# Task brief:
Would you output the entries below only from the line containing "At what coordinates should I click to accomplish: Click the FREE" through the line containing "Given: Open the Material dropdown combo box", exactly as they stand and with both ends included?

# Raw data:
——————

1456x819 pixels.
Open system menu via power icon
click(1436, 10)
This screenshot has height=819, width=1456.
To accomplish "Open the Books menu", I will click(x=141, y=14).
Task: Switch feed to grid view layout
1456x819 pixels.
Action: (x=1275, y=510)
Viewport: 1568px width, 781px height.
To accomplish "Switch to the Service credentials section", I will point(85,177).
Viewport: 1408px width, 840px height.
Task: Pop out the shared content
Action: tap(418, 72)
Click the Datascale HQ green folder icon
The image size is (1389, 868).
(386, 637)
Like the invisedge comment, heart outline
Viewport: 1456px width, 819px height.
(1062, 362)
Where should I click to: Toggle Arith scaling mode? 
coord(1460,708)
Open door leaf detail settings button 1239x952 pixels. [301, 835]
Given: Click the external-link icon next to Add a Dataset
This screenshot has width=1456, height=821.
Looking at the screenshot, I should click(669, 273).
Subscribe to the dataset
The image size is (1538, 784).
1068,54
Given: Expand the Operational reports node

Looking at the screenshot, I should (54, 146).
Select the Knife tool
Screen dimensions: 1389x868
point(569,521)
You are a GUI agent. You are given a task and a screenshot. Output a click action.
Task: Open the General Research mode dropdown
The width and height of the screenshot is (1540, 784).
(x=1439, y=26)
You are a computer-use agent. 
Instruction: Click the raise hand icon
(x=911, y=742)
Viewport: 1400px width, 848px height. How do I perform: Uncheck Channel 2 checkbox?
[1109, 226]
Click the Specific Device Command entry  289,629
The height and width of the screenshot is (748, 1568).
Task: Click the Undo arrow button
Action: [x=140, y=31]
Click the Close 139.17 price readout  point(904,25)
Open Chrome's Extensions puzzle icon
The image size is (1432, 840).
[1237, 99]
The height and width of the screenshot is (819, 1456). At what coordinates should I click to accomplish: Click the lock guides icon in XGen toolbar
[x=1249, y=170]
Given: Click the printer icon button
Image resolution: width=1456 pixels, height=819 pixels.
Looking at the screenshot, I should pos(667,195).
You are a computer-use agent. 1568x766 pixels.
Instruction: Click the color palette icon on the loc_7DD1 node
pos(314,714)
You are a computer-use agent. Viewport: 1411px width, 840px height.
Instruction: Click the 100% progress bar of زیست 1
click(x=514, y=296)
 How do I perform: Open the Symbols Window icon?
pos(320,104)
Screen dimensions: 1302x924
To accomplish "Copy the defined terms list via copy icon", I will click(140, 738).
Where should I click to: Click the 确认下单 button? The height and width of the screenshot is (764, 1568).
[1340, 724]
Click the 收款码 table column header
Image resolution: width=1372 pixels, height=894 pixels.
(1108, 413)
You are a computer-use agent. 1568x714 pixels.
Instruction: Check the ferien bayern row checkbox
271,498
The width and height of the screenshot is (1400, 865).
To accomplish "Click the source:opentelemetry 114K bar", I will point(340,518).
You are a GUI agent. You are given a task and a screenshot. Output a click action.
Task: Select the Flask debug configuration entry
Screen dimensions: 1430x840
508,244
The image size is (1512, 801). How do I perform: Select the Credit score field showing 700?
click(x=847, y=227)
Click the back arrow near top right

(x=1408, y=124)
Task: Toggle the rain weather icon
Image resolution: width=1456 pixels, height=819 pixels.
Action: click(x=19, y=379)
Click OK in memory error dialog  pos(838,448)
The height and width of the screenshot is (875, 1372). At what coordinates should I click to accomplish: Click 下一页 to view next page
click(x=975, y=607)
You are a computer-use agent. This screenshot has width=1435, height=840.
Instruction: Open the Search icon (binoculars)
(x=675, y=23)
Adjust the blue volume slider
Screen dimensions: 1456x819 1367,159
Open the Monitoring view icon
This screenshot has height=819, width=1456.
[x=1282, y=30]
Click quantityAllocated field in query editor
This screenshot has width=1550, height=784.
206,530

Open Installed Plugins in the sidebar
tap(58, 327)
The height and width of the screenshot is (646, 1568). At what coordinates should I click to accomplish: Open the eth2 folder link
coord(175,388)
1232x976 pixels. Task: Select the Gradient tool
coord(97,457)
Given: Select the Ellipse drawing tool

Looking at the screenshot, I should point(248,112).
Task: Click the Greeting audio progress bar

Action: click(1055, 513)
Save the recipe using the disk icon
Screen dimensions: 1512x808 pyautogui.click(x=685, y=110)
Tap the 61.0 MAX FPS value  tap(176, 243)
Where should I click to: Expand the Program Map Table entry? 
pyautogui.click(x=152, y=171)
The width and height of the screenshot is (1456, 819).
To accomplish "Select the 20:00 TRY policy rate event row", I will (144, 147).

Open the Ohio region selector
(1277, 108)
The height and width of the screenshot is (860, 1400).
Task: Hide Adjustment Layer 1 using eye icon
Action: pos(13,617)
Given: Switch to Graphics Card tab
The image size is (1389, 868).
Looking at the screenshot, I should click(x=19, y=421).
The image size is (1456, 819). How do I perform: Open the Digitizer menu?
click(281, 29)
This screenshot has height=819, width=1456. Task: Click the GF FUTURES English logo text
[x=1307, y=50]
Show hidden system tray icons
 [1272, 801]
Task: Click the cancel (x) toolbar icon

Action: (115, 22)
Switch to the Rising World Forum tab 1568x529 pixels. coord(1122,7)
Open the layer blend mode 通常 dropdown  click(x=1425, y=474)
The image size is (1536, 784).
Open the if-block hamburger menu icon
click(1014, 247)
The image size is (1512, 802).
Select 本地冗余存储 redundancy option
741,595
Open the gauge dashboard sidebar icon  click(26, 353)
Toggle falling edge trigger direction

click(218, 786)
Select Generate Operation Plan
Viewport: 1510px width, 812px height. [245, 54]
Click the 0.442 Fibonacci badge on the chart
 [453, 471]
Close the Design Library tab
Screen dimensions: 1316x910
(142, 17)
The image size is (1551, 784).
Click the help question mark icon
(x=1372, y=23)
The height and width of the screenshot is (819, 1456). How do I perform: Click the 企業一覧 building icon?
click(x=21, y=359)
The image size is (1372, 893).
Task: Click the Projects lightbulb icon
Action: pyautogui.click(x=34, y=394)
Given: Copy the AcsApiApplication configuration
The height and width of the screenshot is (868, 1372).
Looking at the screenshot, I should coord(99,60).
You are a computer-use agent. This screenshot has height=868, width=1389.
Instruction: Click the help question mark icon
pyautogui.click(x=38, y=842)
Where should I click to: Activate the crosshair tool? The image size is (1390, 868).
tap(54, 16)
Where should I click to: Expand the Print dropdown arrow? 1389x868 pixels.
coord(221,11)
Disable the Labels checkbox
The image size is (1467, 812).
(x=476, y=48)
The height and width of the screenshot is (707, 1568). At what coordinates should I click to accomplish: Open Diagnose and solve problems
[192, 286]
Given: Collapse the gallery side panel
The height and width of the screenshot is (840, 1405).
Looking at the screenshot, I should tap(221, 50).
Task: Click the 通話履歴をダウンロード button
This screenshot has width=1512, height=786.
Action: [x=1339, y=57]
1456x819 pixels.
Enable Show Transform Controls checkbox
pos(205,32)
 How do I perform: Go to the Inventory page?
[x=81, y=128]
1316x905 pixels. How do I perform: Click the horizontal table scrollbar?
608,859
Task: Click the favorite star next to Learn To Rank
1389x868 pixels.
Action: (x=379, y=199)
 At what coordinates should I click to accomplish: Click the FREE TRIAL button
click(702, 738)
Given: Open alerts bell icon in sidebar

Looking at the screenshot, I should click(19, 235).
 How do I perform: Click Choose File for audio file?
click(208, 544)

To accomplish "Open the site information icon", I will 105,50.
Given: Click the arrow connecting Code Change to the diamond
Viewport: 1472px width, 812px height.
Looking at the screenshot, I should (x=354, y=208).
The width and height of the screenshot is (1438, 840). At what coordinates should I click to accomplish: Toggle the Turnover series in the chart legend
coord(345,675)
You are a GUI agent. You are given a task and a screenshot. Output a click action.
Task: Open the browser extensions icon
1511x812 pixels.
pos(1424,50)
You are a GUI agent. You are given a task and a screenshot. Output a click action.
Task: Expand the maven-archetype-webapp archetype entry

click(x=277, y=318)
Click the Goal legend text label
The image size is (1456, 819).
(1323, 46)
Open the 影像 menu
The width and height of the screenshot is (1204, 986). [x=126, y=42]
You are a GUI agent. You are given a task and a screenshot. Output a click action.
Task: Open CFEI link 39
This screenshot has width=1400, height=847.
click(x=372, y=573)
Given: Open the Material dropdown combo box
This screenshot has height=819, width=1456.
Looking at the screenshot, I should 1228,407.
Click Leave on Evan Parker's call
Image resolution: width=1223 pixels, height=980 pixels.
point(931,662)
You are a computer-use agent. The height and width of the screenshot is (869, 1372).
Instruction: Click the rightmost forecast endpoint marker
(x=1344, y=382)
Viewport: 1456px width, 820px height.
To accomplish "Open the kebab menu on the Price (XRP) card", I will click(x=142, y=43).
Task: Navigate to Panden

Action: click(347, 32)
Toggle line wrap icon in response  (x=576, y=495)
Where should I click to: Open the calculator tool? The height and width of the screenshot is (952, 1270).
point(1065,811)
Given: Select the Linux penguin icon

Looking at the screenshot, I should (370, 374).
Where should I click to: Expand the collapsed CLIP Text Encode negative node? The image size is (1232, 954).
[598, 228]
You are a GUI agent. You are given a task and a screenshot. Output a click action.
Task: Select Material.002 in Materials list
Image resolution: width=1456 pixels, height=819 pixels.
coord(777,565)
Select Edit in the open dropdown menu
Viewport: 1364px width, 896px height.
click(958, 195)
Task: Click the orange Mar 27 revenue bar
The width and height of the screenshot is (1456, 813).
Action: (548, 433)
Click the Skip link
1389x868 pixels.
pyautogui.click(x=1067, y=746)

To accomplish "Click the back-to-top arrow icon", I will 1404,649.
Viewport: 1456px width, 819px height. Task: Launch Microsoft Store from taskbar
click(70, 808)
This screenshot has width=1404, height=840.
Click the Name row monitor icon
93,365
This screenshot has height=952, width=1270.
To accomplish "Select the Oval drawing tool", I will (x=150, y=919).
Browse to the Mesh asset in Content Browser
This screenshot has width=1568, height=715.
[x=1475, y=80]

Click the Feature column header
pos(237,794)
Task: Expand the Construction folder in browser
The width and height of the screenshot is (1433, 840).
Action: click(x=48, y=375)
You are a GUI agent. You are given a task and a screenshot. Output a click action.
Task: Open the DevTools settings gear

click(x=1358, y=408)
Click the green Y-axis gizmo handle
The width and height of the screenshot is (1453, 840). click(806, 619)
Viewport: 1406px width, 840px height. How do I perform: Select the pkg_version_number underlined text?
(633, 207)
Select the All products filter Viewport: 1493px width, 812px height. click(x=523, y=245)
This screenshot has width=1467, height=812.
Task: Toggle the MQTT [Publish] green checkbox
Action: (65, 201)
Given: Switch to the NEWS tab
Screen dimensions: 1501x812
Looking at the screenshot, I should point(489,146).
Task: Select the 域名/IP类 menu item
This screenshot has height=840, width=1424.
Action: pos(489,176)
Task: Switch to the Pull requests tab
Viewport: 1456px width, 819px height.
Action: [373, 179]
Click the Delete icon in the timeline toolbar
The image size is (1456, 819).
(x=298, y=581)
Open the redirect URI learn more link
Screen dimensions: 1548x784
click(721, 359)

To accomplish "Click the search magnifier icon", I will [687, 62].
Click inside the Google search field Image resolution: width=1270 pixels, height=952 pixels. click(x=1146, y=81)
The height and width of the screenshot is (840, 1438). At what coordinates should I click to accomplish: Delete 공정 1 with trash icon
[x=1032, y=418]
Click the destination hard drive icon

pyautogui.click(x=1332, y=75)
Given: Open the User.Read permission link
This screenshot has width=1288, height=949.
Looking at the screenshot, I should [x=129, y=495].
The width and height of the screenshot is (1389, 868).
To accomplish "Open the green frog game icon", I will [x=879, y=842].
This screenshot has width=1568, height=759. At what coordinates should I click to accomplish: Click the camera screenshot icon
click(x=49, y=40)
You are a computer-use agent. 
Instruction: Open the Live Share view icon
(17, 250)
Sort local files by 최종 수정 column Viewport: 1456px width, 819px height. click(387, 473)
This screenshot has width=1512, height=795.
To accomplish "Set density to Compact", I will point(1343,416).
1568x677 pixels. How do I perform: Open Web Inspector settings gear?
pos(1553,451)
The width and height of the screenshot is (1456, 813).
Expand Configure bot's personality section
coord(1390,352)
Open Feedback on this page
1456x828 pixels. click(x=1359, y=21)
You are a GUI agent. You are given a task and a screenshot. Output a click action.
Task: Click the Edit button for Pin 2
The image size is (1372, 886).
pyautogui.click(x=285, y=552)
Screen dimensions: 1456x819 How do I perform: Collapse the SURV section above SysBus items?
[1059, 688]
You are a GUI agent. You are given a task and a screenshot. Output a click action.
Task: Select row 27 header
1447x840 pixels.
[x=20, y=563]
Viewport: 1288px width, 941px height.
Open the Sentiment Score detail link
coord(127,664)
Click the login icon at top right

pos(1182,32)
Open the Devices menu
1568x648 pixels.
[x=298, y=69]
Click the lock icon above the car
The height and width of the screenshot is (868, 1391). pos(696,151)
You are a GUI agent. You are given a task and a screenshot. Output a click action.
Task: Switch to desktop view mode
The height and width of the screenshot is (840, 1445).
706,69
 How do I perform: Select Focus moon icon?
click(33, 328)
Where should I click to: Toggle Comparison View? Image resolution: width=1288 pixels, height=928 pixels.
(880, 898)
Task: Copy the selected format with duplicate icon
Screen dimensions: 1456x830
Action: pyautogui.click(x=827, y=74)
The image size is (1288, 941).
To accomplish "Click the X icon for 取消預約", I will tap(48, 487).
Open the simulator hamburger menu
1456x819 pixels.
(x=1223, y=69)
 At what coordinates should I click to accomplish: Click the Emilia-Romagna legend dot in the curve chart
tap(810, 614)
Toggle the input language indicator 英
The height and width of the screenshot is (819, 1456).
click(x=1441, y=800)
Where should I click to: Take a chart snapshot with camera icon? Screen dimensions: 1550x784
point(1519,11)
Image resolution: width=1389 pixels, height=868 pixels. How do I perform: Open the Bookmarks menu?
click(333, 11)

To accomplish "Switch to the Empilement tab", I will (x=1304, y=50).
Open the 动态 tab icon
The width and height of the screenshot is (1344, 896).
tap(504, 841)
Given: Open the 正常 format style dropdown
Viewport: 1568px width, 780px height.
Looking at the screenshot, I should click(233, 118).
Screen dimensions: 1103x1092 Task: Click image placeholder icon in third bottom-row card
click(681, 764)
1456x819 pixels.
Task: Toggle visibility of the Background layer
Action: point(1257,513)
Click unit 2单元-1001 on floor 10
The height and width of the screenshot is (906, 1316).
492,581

——————

# Answer to the exercise:
 At what coordinates should I click to accomplish: Click the FREE TRIAL button
click(702, 738)
Given: Open alerts bell icon in sidebar

Looking at the screenshot, I should click(19, 235).
 How do I perform: Click Choose File for audio file?
click(208, 544)

To accomplish "Open the site information icon", I will 105,50.
Given: Click the arrow connecting Code Change to the diamond
Viewport: 1472px width, 812px height.
Looking at the screenshot, I should (x=354, y=208).
The width and height of the screenshot is (1438, 840). At what coordinates should I click to accomplish: Toggle the Turnover series in the chart legend
coord(345,675)
You are a GUI agent. You are given a task and a screenshot. Output a click action.
Task: Open the browser extensions icon
1511x812 pixels.
pos(1424,50)
You are a GUI agent. You are given a task and a screenshot. Output a click action.
Task: Expand the maven-archetype-webapp archetype entry

click(x=277, y=318)
Click the Goal legend text label
The image size is (1456, 819).
(1323, 46)
Open the 影像 menu
The width and height of the screenshot is (1204, 986). [x=126, y=42]
You are a GUI agent. You are given a task and a screenshot. Output a click action.
Task: Open CFEI link 39
This screenshot has width=1400, height=847.
click(x=372, y=573)
Given: Open the Material dropdown combo box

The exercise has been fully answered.